Quite a busy week again for most of us. Yesterday vCenter 2.5 Update 5 was released and Jason Boche reported that the first vSphere updates have also been released. (Although not officially confirmed / published on the VMware website!) I will not keep you guys for long because you probably need to start patching. While you are waiting for Update Manager to complete enjoy these articles. Leave your thoughts/comments here or at any of the following articles to keep the conversation going!
- Christoph Dommermuth – Reset, Refresh, Recompose, Rebalance?
Today I’ve found an question in the VMware Enterprise Desktop online
community forums where a member asked if someone could explain the
difference between the terms Reset, Refresh, Recompose and Rebalance in
context of VMware View. Some of you are familiar with that but I think
it’s worth to explain. - Daniel Eason – Optimal VM Placement
Storage
virtualisation and natural decouplement within ESX architecture means
that you can design and build a Virtual Machine that can have a Virtual
disk drive such as the main OS or partition for flat file copies hosted
on lower end SATA Storage or Networked storage, you can then run on the
same VM other disks that require higher IO Log and DB disk volumes on
more capable Fibre Channel or EFD media. This technical capability all
ensures that you can achieve and obtain the dedicated IOP's needed for
running the virtualised workload and more importantly allows
organisations to reduce cost by not using higher end storage for lower
end storage demands. - Jason Boche – vSphere Virtual Machine Performance Counters Integration into Perfmon
Observing some of the counter names, it’s interesting to see that
VMware has given us direct insight into the hypervisor resource
configuration settings via Performance Monitor from inside the guest
VM. While this may be useful for VI Administrators who manage both the
VI as well as the guest operating systems, it may be disservice to VI
Administrators in environments where guest OS administration is
delegated to another support group. The reason why I say this is that
some of these new counters disclose an “over commit” or “thin
provisioning” of virtual hardware resources which I’d rather not reveal
to other supports groups. - Duncan Epping – Max amount of VMs per VMFS volume
So in other words, the max amount of virtual machines per volume multiplied by the average size of a virtual machine plus 20% for snaps and .vswp rounded up. (As pointed out in the comments if you have VMs with high amounts of memory you will need to adjust the % accordingly.) This should be your default VMFS size.
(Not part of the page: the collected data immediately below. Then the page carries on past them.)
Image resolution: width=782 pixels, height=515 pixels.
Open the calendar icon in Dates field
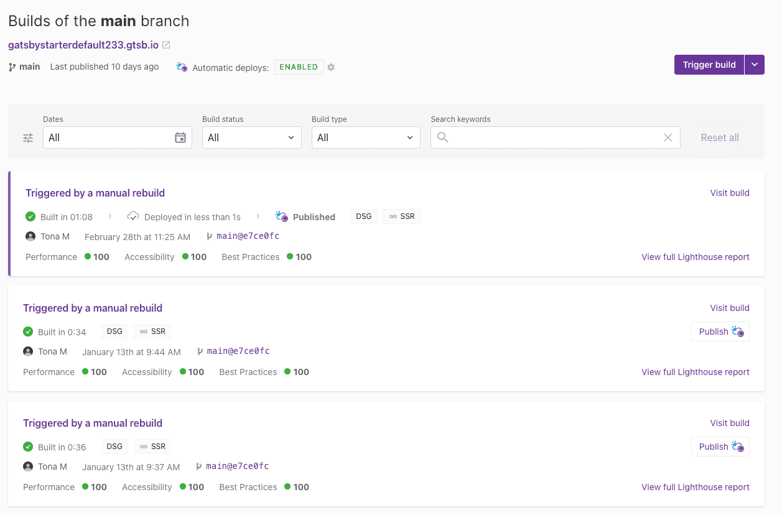tap(180, 137)
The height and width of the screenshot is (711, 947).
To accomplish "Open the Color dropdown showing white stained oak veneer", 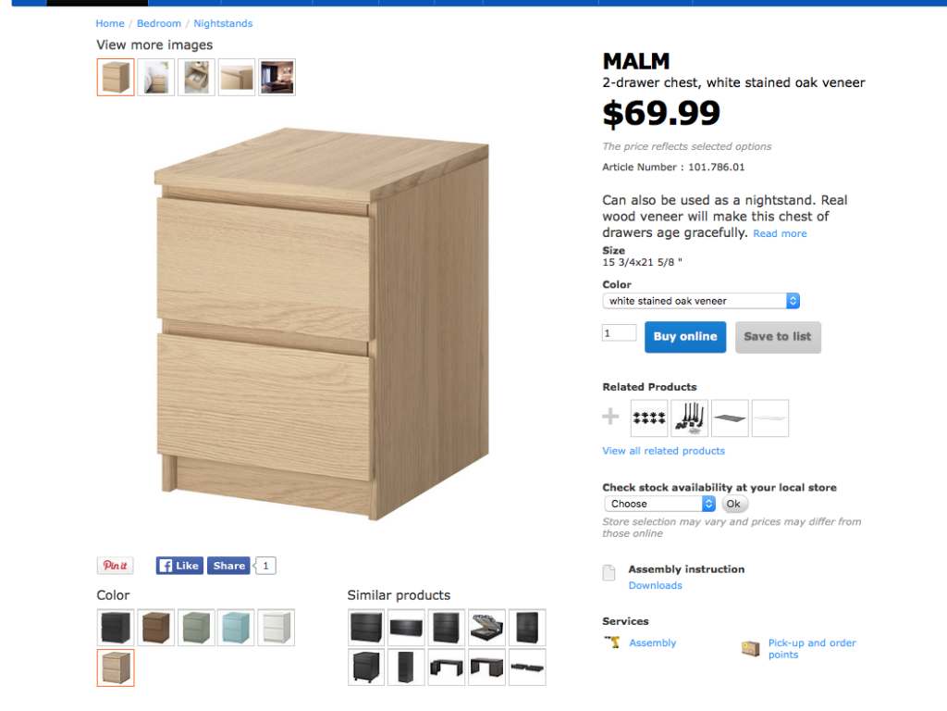I will point(700,301).
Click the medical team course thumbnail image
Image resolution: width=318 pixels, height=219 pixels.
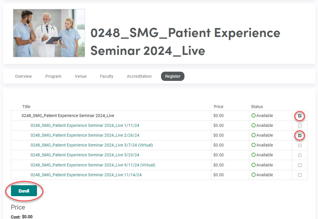click(x=49, y=33)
Now a question that was asked in one of the comments, which I already expected, was “how do I determine what the maximum amount of VMs per volume is?”. There’s an excellent white paper on this topic. - Hany Michael – vSphere in a Box: A “Virtual Private Cloud” Blueprint (Part 1 & Part 2)
I need to build a complete private cloud! I need to have everything starting from ESX clusters to dvSwitches, Cisco NX1Vs, virtual appliances, VMsafe based solutions, and last but not least, a working SRM installation between two virtual DCs. I need to have the complete feel of this so-called “private cloud” before I even start an actual PoC, which will be way complicated & a bit challenging in the physical world. I need to go to the management with diagrams and videos and tell them why we need to be 100% virtualized, and why we should start planning for that. Show them where we are headed, and how our IT environment and datacenters will look like one year from now.